To install and set up the scripts from your GitHub repository into `/home/user/python/earnings-calendar`, create a virtual environment, run the scripts manually, and set it up with a cronjob to run every night at 2 AM, follow these steps:
### 1. Clone the Repository
First, you need to clone the repository to the desired directory.
```bash
cd /home/user/python
git clone https://github.com/drhdev/earnings-calendar.git
```
This command will clone the repository into `/home/user/python/earnings-calendar`.
### 2. Create a Virtual Environment
Navigate to the project directory and create a virtual environment to isolate dependencies.
```bash
cd /home/user/python/earnings-calendar
python3 -m venv venv
```
This will create a virtual environment named `venv` inside the `/home/user/python/earnings-calendar` directory.
### 3. Activate the Virtual Environment
To install dependencies and run the script, first activate the virtual environment.
```bash
source venv/bin/activate
```
You should now see `(venv)` at the beginning of your terminal prompt, indicating that the virtual environment is active.
### 4. Install Dependencies
Next, install the dependencies listed in `requirements.txt`:
```bash
pip install -r requirements.txt
```
This command will install all the necessary packages required by the script, such as `requests`, `SQLAlchemy`, `pymysql`, and `python-dotenv`.
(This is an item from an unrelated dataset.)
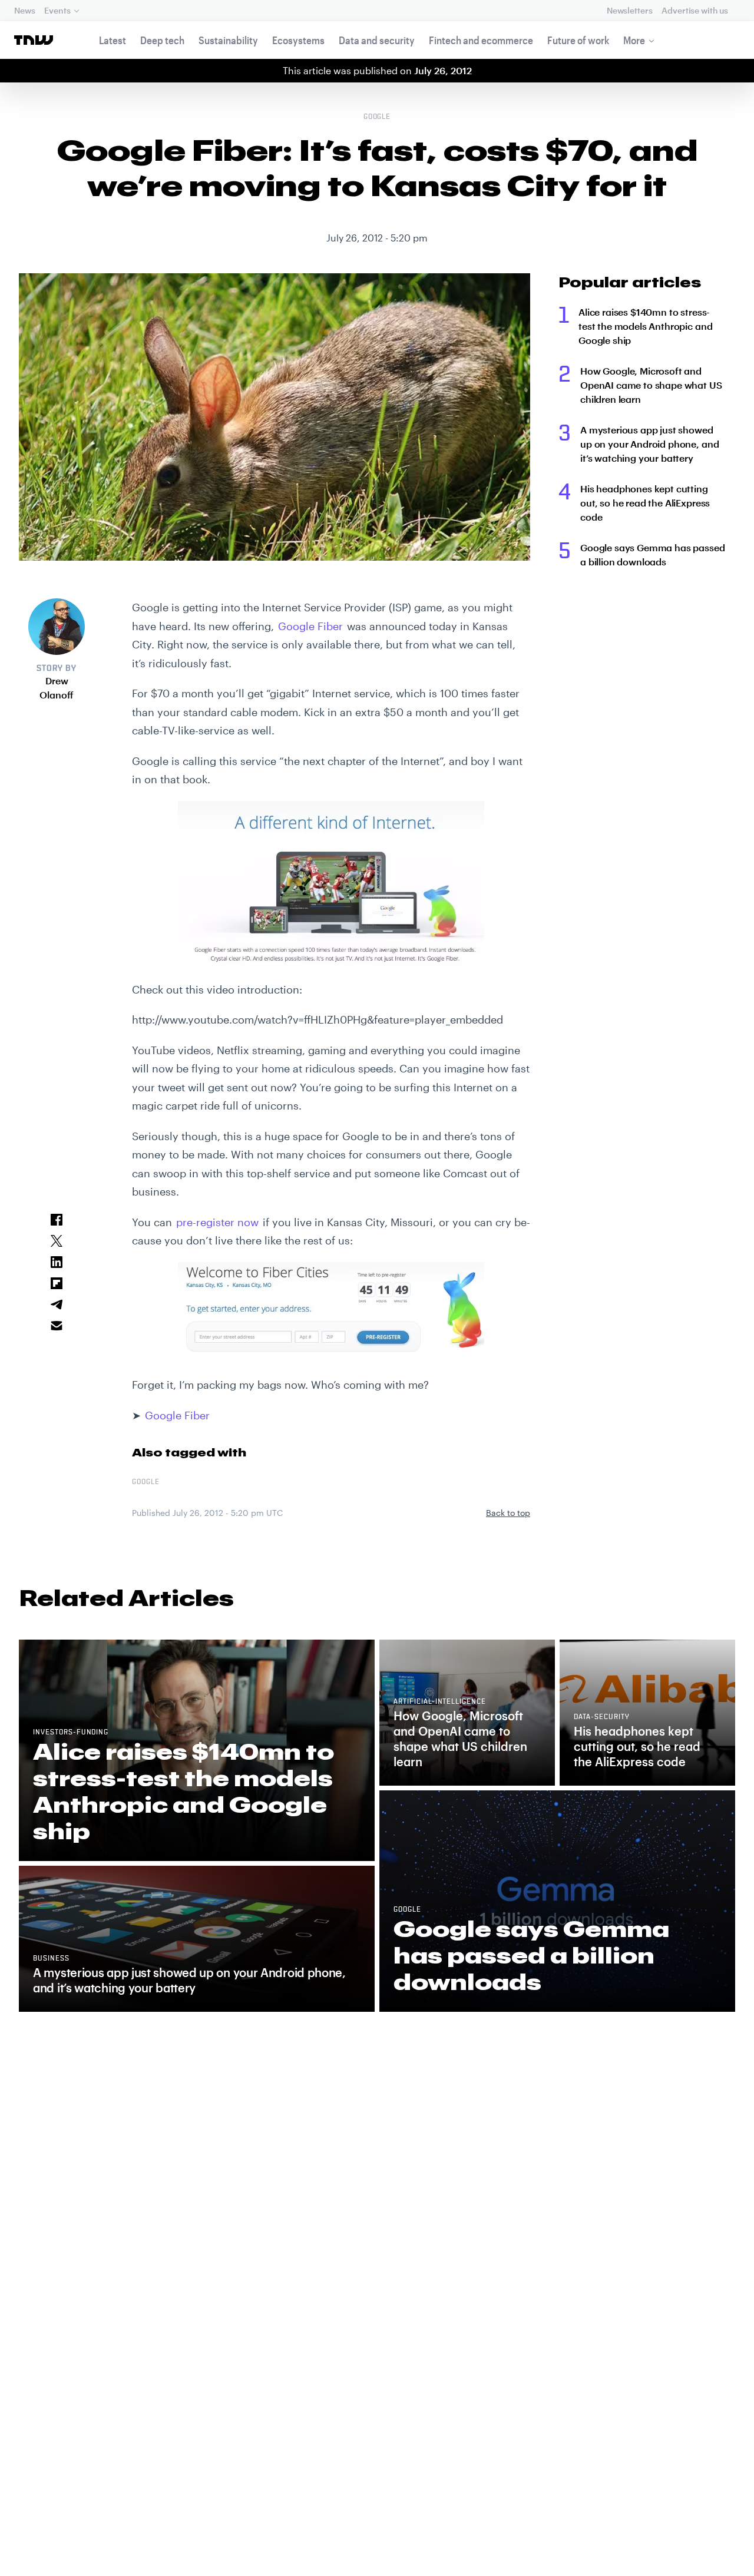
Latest (112, 40)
### 5. Set Up the `.env` File
Create an `.env` file to configure your credentials:
```bash
cp .env.example .env
```
Open the `.env` file and update the values for the Alpha Vantage API key and the database credentials:
```env
ALPHAVANTAGE_API_KEY=your_alphavantage_api_key_here
DB_NAME=your_database_name
DB_USER=your_database_user
DB_PASSWORD=your_database_password
DB_HOST=localhost
DB_CHARSET=utf8
```
### 6. Run the Scripts Manually
You can now run the scripts manually to verify that it works as expected:
```bash
python earnings-calendar.py
python companiesmarketcap.py
```
If you want to run them in verbose mode, use:
```bash
python earnings-calendar.py -v
python companiesmarketcap.py -v
```
### 7. Schedule a Cronjob to Run Every Night at 2 AM
To run the scripts every night at 2 AM and 2:15 AM, add cronjobs for the user.
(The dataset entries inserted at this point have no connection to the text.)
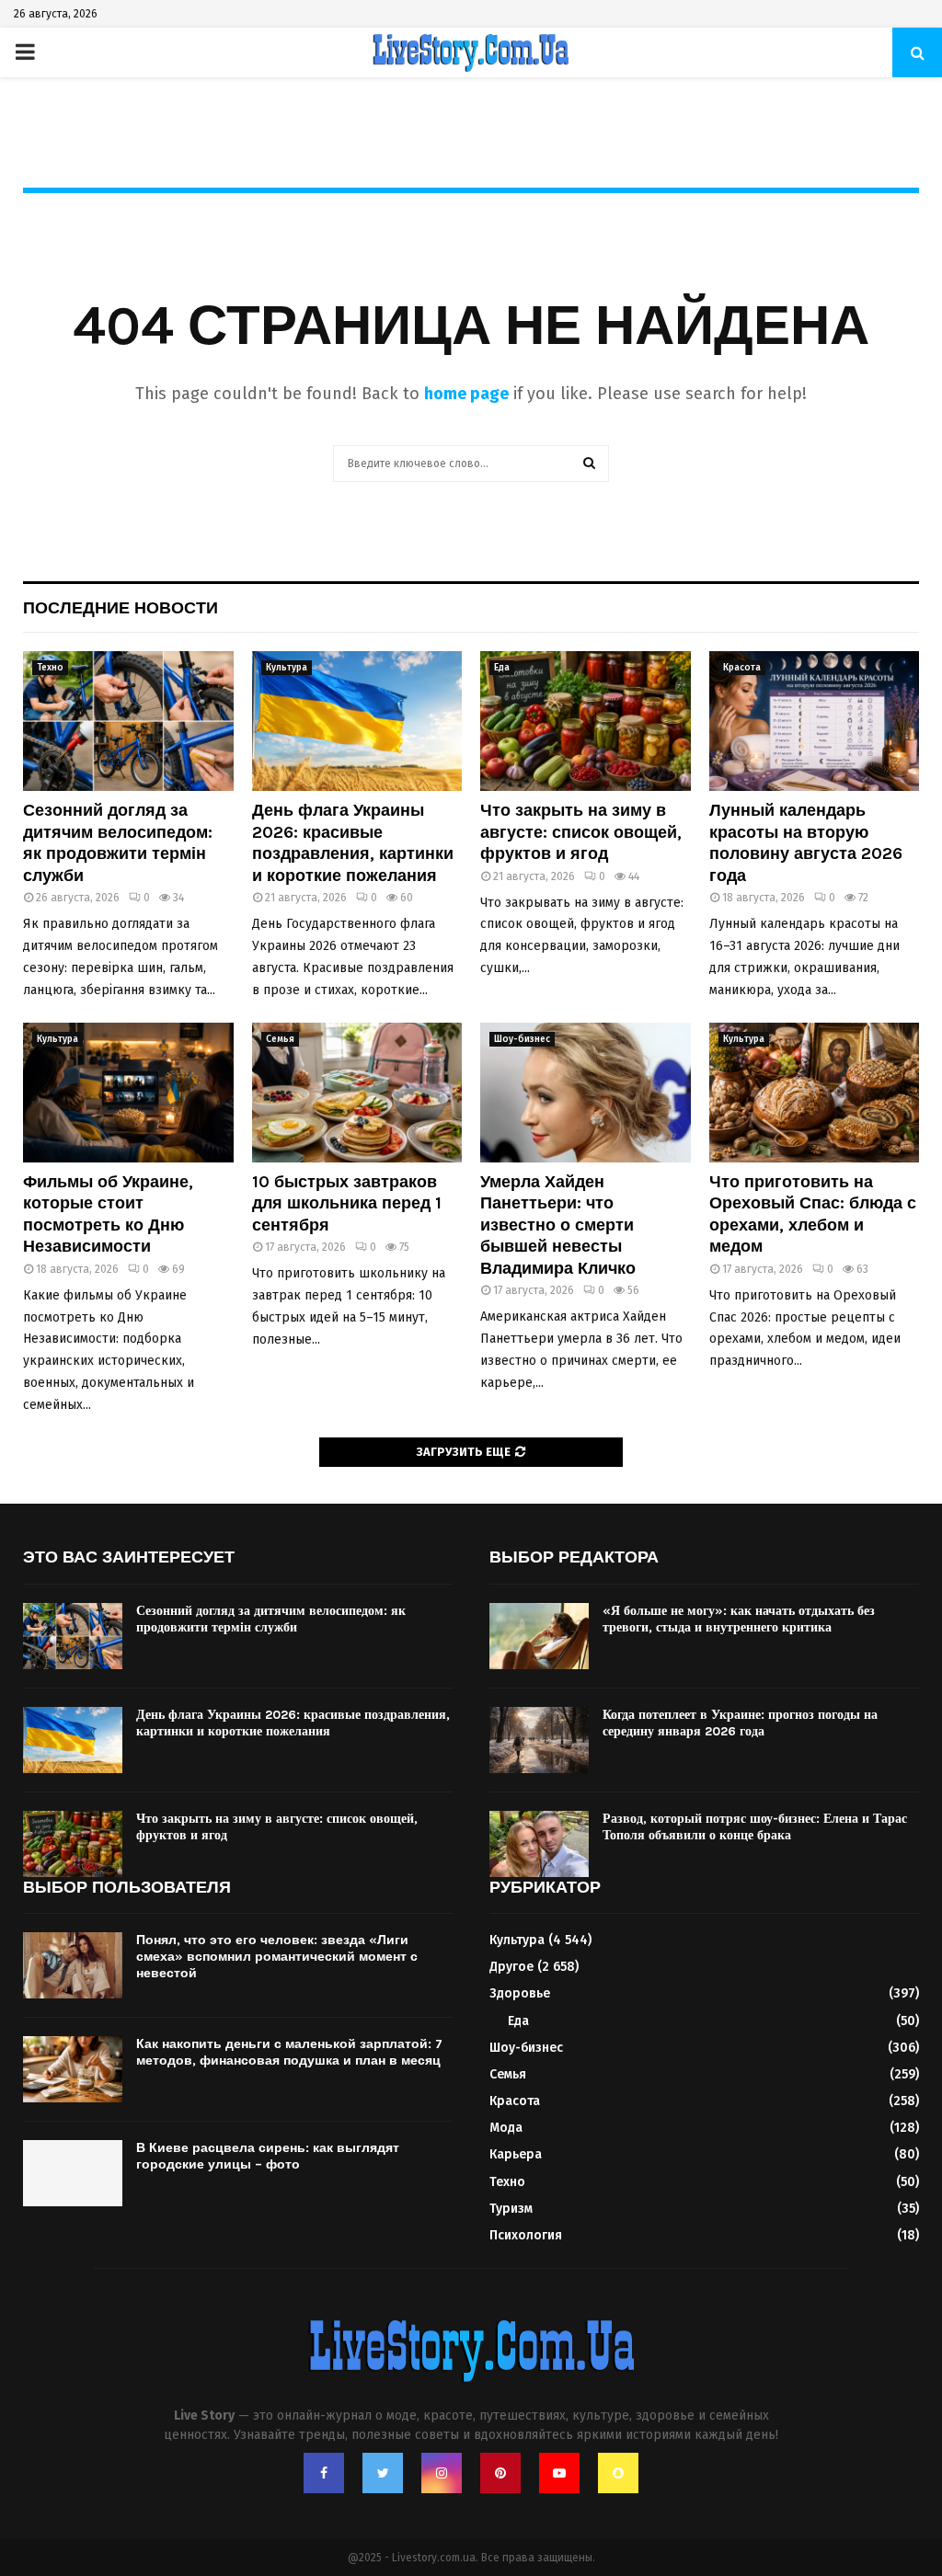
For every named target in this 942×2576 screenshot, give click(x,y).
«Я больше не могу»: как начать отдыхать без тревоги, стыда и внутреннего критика (739, 1619)
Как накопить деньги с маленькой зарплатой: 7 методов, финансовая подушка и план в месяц (289, 2052)
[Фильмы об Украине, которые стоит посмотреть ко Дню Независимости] (128, 1092)
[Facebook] (324, 2473)
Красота (742, 667)
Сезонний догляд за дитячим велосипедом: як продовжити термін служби (118, 842)
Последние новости (120, 608)
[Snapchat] (618, 2473)
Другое (511, 1967)
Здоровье (519, 1993)
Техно (50, 667)
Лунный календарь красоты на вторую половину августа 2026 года (805, 842)
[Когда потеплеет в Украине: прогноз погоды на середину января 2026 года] (539, 1740)
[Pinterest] (500, 2473)
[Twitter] (382, 2473)
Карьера (515, 2154)
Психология (525, 2235)
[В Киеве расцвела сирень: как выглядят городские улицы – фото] (72, 2173)
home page (466, 394)
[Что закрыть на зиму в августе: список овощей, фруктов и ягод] (585, 721)
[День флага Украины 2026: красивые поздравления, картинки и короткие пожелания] (357, 721)
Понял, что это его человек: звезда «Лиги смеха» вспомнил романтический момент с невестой (277, 1956)
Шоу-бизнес (522, 1039)
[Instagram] (441, 2473)
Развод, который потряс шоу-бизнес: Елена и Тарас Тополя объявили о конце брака (755, 1827)
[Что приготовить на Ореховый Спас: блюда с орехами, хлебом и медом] (814, 1092)
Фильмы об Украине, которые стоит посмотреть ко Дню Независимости (108, 1214)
First, edit the user's cron jobs:
```bash
crontab -e
```
Add the following line to schedule the script:
```cron
0 2 * * * /home/user/python/earnings-calendar/venv/bin/python /home/user/python/earnings-calendar/earnings-calendar.py >> /home/user/python/earnings-calendar/earnings-calendar-cronjob.log 2>&1
15 2 * * * /home/user/python/earnings-calendar/venv/bin/python /home/user/python/earnings-calendar/companiesmarketcap.py >> /home/user/python/earnings-calendar/companiesmarketcap-cronjob.log 2>&1
```
The firstcronjob does the following:
- **`0 2 * * *`**: Runs the job every day at 2:00 AM.
- **`/home/user/python/earnings-calendar/venv/bin/python`**: Uses the Python interpreter from the virtual environment.
- **`/home/user/python/earnings-calendar/earnings-calendar.py`**: Runs the script.
- **`>> /home/user/python/earnings-calendar/earnings-calendar-cronjob.log 2>&1`**: Redirects output and errors to `earnings-calendar-cronjob.log` for later review.
### Summary of Steps
1. Clone the GitHub repository.
2. Create and activate a virtual environment.
3. Install the required dependencies using `requirements.txt`.
4. Configure the `.env` file with API key and database details.
5. Run the script(s) manually to test it/them.
6. Set up a cronjob to run the scripts every night at 2 AM/2:15 AM.
This approach ensures that the scripts run in an isolated environment, making it easy to manage dependencies and debug any issues that arise. The cronjobs will ensure that the scripts run regularly, keeping the data up to date.